■ INSTRUCTIONS TO FOLLOW: Find the word "Focus" in the data below and copy each line that holds it.
= = = =
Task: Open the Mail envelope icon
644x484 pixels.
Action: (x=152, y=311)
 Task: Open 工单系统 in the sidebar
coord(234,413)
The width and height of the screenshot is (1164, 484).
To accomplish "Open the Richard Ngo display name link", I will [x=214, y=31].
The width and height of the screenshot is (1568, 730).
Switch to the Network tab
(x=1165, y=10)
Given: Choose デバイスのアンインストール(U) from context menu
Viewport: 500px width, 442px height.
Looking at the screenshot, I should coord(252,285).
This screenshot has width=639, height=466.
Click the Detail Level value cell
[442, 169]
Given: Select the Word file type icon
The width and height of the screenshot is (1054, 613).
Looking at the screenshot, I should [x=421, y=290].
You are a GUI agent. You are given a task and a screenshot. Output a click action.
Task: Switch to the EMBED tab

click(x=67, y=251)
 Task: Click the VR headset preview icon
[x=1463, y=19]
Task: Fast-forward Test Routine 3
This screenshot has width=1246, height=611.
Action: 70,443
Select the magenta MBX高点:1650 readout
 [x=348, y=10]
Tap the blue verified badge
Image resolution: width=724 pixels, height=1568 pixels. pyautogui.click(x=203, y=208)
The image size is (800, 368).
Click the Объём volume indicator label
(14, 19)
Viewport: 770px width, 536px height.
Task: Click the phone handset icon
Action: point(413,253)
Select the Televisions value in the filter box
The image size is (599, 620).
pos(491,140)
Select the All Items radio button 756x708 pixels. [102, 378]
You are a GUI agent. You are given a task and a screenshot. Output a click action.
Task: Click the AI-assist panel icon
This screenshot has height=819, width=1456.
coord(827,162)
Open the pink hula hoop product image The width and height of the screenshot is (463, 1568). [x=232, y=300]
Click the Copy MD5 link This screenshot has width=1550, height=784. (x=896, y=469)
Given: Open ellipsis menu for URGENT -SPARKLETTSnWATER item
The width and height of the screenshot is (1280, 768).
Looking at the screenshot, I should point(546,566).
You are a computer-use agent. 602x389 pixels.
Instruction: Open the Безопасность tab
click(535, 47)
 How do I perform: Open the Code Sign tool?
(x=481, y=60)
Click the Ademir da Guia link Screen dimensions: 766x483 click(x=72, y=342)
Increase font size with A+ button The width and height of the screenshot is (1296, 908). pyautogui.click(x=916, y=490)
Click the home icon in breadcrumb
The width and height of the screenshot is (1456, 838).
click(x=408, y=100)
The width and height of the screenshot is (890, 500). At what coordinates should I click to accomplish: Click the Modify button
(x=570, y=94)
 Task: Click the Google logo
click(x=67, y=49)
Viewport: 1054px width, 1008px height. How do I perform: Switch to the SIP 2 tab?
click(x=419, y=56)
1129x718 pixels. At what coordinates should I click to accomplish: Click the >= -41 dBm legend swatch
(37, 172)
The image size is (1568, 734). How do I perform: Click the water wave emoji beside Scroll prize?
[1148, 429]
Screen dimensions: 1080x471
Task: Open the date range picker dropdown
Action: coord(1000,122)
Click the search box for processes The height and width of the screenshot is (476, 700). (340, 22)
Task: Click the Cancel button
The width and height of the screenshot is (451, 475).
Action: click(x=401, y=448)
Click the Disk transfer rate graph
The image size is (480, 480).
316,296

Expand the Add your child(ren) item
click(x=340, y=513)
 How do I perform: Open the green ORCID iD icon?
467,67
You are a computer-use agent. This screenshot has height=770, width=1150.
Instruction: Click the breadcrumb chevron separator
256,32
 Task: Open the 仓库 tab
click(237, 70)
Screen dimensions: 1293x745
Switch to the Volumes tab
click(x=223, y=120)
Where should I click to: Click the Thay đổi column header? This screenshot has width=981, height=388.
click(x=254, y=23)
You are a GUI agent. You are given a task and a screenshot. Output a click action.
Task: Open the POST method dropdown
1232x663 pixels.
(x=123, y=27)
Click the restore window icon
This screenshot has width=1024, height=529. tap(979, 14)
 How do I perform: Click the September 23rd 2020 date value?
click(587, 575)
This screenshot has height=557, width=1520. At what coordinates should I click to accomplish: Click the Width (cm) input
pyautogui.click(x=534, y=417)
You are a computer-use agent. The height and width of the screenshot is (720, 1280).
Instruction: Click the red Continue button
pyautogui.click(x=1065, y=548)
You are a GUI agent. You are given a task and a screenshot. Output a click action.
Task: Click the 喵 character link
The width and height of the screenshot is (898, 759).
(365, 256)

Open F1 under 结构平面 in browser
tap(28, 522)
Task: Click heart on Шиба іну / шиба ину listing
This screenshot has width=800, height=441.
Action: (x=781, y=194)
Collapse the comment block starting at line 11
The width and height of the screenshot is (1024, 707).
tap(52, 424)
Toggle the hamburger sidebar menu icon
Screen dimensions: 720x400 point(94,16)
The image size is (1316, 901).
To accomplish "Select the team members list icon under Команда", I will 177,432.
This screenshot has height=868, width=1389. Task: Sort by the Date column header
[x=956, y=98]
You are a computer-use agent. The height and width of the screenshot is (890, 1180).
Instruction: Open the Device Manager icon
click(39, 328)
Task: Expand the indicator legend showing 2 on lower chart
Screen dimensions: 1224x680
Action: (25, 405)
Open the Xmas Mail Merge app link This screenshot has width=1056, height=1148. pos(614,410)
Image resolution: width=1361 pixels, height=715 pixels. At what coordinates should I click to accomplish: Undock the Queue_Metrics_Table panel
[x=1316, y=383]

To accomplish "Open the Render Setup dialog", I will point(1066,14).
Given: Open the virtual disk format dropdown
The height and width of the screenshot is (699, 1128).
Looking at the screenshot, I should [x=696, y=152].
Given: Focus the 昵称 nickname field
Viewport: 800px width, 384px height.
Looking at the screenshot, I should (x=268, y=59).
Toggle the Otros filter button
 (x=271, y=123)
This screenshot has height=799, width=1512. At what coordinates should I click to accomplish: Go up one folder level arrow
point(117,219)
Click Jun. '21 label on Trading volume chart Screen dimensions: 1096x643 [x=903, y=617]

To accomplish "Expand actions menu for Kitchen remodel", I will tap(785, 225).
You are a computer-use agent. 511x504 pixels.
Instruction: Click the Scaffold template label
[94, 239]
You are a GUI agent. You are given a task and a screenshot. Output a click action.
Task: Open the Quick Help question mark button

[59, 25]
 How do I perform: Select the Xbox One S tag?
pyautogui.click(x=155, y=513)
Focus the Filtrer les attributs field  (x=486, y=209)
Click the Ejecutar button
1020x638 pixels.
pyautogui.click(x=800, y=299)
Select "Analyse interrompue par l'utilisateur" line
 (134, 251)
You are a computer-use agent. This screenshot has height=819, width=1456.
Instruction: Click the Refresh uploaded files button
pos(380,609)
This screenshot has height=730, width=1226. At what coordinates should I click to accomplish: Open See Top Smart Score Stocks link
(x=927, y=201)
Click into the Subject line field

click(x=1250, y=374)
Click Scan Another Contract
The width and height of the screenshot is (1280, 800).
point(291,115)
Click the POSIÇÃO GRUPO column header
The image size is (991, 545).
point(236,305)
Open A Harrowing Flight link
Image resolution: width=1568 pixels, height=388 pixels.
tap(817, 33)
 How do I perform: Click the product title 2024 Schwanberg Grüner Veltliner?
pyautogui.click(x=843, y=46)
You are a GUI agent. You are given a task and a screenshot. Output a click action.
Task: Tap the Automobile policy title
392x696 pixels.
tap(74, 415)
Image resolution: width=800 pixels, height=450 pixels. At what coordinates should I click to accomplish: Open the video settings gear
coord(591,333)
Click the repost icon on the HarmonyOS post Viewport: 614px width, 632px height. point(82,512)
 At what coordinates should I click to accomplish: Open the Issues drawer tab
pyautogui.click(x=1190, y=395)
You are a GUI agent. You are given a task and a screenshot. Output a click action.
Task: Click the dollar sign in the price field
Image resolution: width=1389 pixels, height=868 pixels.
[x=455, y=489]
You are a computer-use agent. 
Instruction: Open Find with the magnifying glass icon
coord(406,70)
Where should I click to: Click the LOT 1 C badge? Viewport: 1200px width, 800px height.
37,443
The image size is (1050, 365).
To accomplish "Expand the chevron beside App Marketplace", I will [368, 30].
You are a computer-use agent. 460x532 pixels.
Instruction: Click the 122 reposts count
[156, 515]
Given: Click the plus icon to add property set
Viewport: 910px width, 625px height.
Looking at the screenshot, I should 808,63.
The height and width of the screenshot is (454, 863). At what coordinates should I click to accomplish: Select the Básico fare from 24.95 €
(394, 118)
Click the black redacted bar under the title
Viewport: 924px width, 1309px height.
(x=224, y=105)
= = = =
■ REPLY:
Given: Focus the 昵称 nickname field
Focus the Filtrer les attributs field  (x=486, y=209)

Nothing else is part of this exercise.